▶ What you have to do: Each line from the one containing "Task: Delete the" through the end of the data is to be written out exactly, and nothing more.

Recorded data:
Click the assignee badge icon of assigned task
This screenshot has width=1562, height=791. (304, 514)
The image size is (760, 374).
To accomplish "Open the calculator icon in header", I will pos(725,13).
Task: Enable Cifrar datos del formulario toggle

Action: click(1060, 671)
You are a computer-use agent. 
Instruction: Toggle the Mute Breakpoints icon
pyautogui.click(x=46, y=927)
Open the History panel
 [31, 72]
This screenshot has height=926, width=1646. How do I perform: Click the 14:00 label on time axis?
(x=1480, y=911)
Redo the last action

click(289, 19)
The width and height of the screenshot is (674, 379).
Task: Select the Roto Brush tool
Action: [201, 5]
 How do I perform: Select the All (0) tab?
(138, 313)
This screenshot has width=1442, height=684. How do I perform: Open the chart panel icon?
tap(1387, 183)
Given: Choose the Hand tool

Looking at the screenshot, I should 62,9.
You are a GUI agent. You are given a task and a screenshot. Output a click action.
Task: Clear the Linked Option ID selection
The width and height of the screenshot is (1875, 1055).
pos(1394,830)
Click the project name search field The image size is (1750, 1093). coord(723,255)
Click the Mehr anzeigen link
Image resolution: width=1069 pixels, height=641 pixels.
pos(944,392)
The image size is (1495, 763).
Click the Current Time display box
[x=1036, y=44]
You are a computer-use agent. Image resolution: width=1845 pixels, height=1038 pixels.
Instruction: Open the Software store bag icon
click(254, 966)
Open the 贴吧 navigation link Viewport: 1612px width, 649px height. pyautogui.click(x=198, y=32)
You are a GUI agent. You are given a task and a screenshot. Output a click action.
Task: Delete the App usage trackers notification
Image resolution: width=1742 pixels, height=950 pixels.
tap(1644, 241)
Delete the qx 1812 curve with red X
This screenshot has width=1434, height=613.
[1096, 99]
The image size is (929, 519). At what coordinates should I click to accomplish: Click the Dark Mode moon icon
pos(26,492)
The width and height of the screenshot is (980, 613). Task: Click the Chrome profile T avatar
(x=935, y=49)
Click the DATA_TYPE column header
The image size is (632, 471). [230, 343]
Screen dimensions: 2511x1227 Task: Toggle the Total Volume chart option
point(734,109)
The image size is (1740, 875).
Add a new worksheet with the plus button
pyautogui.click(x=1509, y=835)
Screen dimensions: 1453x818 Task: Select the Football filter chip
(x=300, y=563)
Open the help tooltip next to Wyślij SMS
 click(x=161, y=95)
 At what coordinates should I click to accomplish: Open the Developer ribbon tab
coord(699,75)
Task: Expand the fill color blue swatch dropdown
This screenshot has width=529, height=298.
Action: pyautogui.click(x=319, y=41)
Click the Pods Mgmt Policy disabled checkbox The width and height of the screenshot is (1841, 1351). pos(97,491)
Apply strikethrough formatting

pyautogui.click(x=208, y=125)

▶ Answer area:
Task: Delete the App usage trackers notification
Image resolution: width=1742 pixels, height=950 pixels.
tap(1644, 241)
Delete the qx 1812 curve with red X
This screenshot has width=1434, height=613.
[1096, 99]
The image size is (929, 519). At what coordinates should I click to accomplish: Click the Dark Mode moon icon
pos(26,492)
The width and height of the screenshot is (980, 613). Task: Click the Chrome profile T avatar
(x=935, y=49)
Click the DATA_TYPE column header
The image size is (632, 471). [230, 343]
Screen dimensions: 2511x1227 Task: Toggle the Total Volume chart option
point(734,109)
The image size is (1740, 875).
Add a new worksheet with the plus button
pyautogui.click(x=1509, y=835)
Screen dimensions: 1453x818 Task: Select the Football filter chip
(x=300, y=563)
Open the help tooltip next to Wyślij SMS
 click(x=161, y=95)
 At what coordinates should I click to accomplish: Open the Developer ribbon tab
coord(699,75)
Task: Expand the fill color blue swatch dropdown
This screenshot has width=529, height=298.
Action: pyautogui.click(x=319, y=41)
Click the Pods Mgmt Policy disabled checkbox The width and height of the screenshot is (1841, 1351). pos(97,491)
Apply strikethrough formatting

pyautogui.click(x=208, y=125)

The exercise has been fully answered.